Testo di partenza:
........
Pubblicato il 7 Agosto 2025
Si è spento a 94 anni uno dei grandi maestri della fotografia del Novecento
Gianni Berengo Gardin, uno dei più importanti fotografi italiani del secolo scorso, è morto nella notte (7 agosto) a Genova, all’età di 94 anni. Con la sua inseparabile Leica, ha raccontato l’Italia e il mondo attraverso un milione e mezzo di scatti – forse anche di più – costruendo un archivio unico che è insieme un’opera d’arte e un documento storico.
Il suo sguardo ha attraversato il Novecento come una commedia umana, sempre fedele a una fotografia in bianco e nero, senza artifici né ritocchi. Era questo il suo marchio, la sua poetica, il suo modo di vedere il mondo. Sulle sue stampe amava apporre con orgoglio il timbro “Vera fotografia”, un manifesto del suo rigore e della sua coerenza.
Un testimone della realtà
Berengo Gardin ha fotografato tutto: manicomi, matrimoni, treni, barconi, calli veneziane e periferie industriali. Ma non si è mai definito un artista. «Io sono un documentarista, un testimone», diceva. Un uomo che cercava la verità nelle piccole cose, senza mai piegarle al sensazionalismo.
Era innamorato della vita, e questo si vede in ogni suo scatto. La sua fotografia non cercava di stupire, ma riusciva comunque a farlo, grazie alla sua capacità di cogliere l’attimo, l’umanità, l’ironia sottile del quotidiano.
Le radici veneziane e la scoperta della fotografia
Sebbene fosse anagraficamente ligure, con un padre albergatore a Santa Margherita Ligure e una madre svizzera, Berengo Gardin è legato soprattutto a Venezia, la città dove ha imparato a osservare. Fu lì che, grazie a una Voigtländer a soffietto prestatagli dalla madre e agli stimoli ricevuti dallo zio americano amico di Cornell Capa, scoprì la grande fotografia sociale americana: Dorothea Lange, Eugene Smith, la FSA.
........
Dati mostrati:
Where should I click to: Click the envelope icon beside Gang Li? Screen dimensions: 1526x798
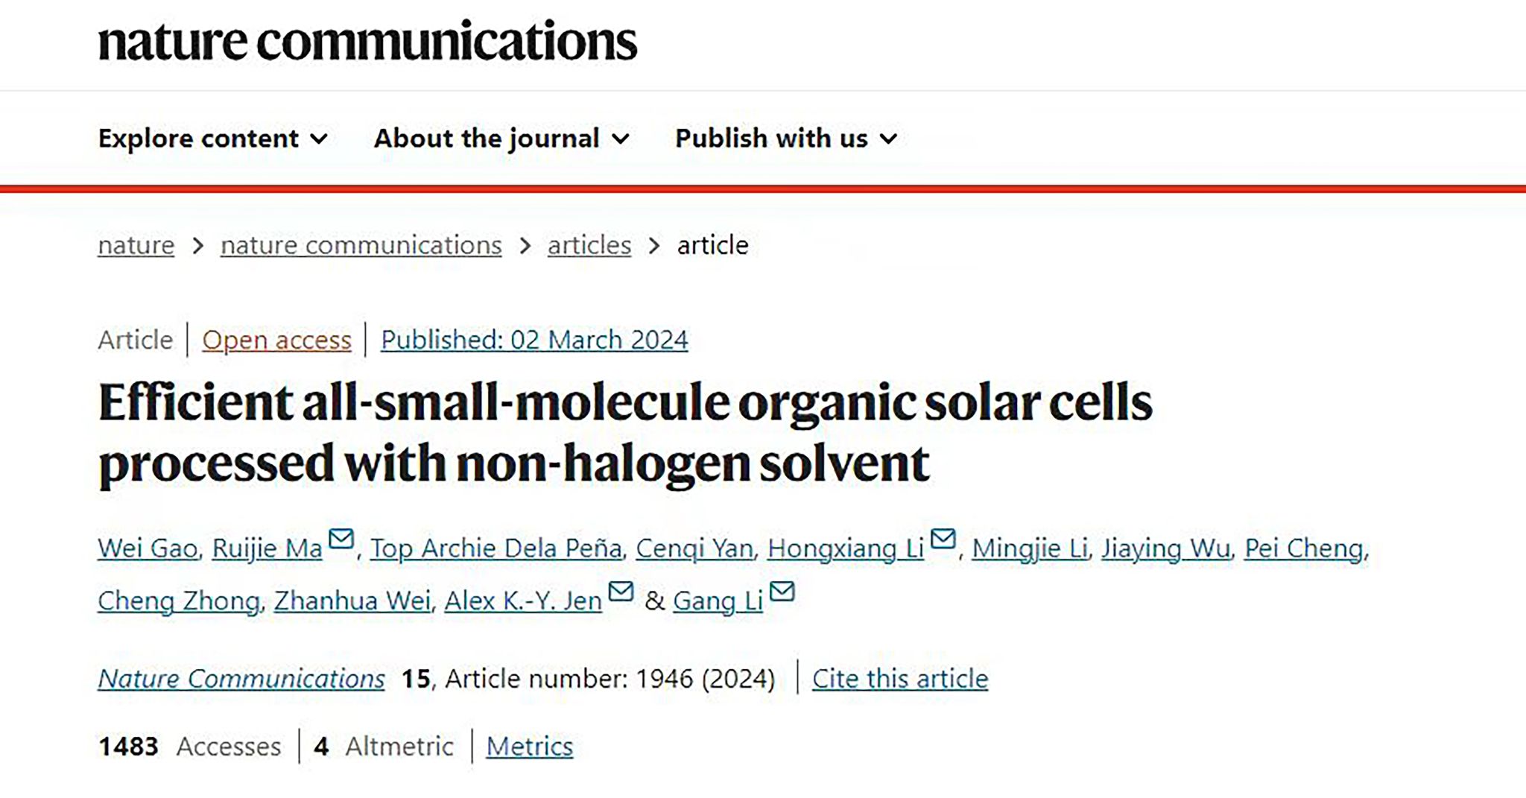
........
Azioni richieste:
1. Secondo il testo su Gianni Berengo Gardin, la sua fotografia non cercava di stupire ma ci riusciva comunque. Spieghi in una-tre frasi a che cosa il testo attribuisce questo effetto.
2. Prosegua il testo su Gianni Berengo Gardin a partire dall'ultima frase riportata.
I dati non hanno alcun legame con il testo su Gianni Berengo Gardin.

Risposte per compito:
1. Il testo attribuisce questo effetto alla capacità di Berengo Gardin di cogliere l'attimo, l'umanità e l'ironia sottile del quotidiano. Per questo le sue immagini riuscivano a stupire senza che lui lo cercasse.

2.
Dopo una giovinezza fatta di lavori umili – cameriere, bagnino, commesso – riuscì infine a diventare fotografo. E nonostante gli esordi difficili, come quando al circolo fotografico La Gondola le sue stampe vennero strappate in faccia, Berengo Gardin non si arrese. «Puoi fare di meglio», gli dissero. E lui lo fece, eccome.
Il bianco e nero come scelta di linguaggio
Per lui il bianco e nero non era una moda, ma una lingua. Usò anche il colore, certo, ma sempre con distacco. Il digitale lo faceva sorridere, lo considerava una finzione. «Non costruisco immagini, le cerco», diceva. Fotografava per testimoniare, non per abbellire.
Alcune sue immagini sono diventate icone:
- la 500 solitaria davanti all’oceano,
- i ragazzi che ballano con un grammofono tra le dune,
- il bacio sotto i portici di San Marco, che definiva ironico, non romantico.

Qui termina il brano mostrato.